To get tokens from the machine, people enter a total number of points, and the machine will dispense the fewest number of tokens that total that number of points. For example, if someone enters \(30\) points, the machine will dispense \(1\) red token and \(1\) green token, because their total value is \(25+5=30\) points, and this total cannot be obtained using fewer tokens.
For how many different total numbers of points will the machine dispense exactly \(4\) tokens?
We start by noting how many of the \(4\) tokens can be a particular colour. There can be up to \(4\) red tokens because they have the largest value, so the machine cannot obtain the same total number of points using fewer tokens. There can also be up to \(4\) yellow tokens, because \(4\) yellow tokens have a total value of \(4\) points, which is less than the value of \(1\) green token. The number of blue tokens must be less than \(3\), because \(3\) blue tokens have a total value of \(30\) points, which can be obtained using fewer tokens (namely \(1\) red token and \(1\) green token). Similarly the number of green tokens must be less than \(2\), because \(2\) green tokens have a total value of \(10\) points, which is the value of \(1\) blue token. Finally, we cannot have \(2\) blue tokens and \(1\) green token, because they have a total value of \(25\) points, which is the value of \(1\) red token.
Now we count the number of combinations of \(4\) tokens that can be dispensed from the machine.
Case 1: There are \(4\) red tokens.
In this case, the only total number of points possible is \(100\).

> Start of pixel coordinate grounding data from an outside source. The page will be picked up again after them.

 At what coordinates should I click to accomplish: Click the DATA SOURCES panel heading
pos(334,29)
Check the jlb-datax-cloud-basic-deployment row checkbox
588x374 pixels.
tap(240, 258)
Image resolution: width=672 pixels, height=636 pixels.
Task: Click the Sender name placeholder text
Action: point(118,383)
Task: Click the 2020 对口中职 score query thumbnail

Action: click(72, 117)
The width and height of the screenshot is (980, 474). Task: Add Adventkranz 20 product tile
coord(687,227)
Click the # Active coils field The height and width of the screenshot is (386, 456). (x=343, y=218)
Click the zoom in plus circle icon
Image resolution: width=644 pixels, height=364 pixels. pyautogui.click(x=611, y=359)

Case 2: There are \(3\) red tokens.
If there are \(3\) red tokens, then the
other token could be blue, green, or yellow. The total numbers of points
would then be \(85\), \(80\), or \(76\), respectively. Thus, there are \(3\) different total numbers of
points.
Case 3: There are \(2\) red tokens.
If there are \(2\) red tokens, then the
other \(2\) tokens are either both the
same colour, or are two different colours.
If the other \(2\) tokens are both the same colour, then they can either be blue or yellow. The total numbers of points would then be \(70\) or \(52\), respectively. Note that they cannot be green because the number of green tokens must be less than \(2\).
If the other \(2\) tokens are two different colours, then they can be blue and green, blue and yellow, or green and yellow. The total numbers of points would then be \(65\), \(61\), or \(56\), respectively.
Thus, there are \(5\) different total numbers of points if there are \(2\) red tokens.
Case 4: There is \(1\) red token.
If there is \(1\) red token, then the
other \(3\) tokens are either all the
same colour, \(2\) are the same colour
and \(1\) is a different colour, or
they are all different colours.
If the other \(3\) tokens are all the same colour, then they must all be yellow. Therefore, the total number of points would be \(28\). Note that they cannot all be blue or all be green because the number of blue tokens must be less than \(3\) and the number of green tokens must be less than \(2\).
If \(2\) of the other \(3\) tokens are the same colour and \(1\) is a different colour, then there could be \(2\) blue and \(1\) yellow, \(1\) blue and \(2\) yellow, or \(1\) green and \(2\) yellow. The total numbers of points would then be \(46\), \(37\), or \(32\), respectively. Note that we already determined that we cannot have \(2\) blue tokens and \(1\) green token.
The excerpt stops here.